* Assignment *
Output the line with "Go to page 3" and every line below it until the listing ends, exactly as written and with nothing added.

* Records for the exercise *
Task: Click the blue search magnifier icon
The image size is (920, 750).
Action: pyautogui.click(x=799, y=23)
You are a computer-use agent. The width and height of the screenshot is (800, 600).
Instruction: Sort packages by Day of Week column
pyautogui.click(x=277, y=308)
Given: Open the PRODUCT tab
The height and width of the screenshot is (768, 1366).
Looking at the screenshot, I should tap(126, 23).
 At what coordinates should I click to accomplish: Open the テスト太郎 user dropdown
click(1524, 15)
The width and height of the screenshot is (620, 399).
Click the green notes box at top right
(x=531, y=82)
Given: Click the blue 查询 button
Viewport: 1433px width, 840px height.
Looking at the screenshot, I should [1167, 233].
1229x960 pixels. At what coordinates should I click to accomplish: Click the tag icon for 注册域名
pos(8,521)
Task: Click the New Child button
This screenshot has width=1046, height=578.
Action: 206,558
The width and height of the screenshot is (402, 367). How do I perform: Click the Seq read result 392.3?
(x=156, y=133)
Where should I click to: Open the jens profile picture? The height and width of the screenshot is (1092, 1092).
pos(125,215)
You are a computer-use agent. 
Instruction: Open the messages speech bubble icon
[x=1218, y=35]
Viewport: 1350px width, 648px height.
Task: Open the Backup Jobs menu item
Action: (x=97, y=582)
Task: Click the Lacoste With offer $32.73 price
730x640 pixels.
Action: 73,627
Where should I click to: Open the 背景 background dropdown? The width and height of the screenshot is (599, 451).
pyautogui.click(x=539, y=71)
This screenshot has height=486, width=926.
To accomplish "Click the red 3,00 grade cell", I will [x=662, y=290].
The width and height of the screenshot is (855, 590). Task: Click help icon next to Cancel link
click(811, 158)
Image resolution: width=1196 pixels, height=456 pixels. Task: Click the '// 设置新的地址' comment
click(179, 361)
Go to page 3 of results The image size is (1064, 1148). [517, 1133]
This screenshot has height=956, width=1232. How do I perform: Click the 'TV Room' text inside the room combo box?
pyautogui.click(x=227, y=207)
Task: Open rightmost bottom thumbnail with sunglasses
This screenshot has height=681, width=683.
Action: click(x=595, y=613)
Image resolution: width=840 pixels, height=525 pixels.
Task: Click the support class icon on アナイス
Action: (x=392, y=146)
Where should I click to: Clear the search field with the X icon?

* Written solution *
Go to page 3 of results The image size is (1064, 1148). [517, 1133]
This screenshot has height=956, width=1232. How do I perform: Click the 'TV Room' text inside the room combo box?
pyautogui.click(x=227, y=207)
Task: Open rightmost bottom thumbnail with sunglasses
This screenshot has height=681, width=683.
Action: click(x=595, y=613)
Image resolution: width=840 pixels, height=525 pixels.
Task: Click the support class icon on アナイス
Action: (x=392, y=146)
Where should I click to: Clear the search field with the X icon?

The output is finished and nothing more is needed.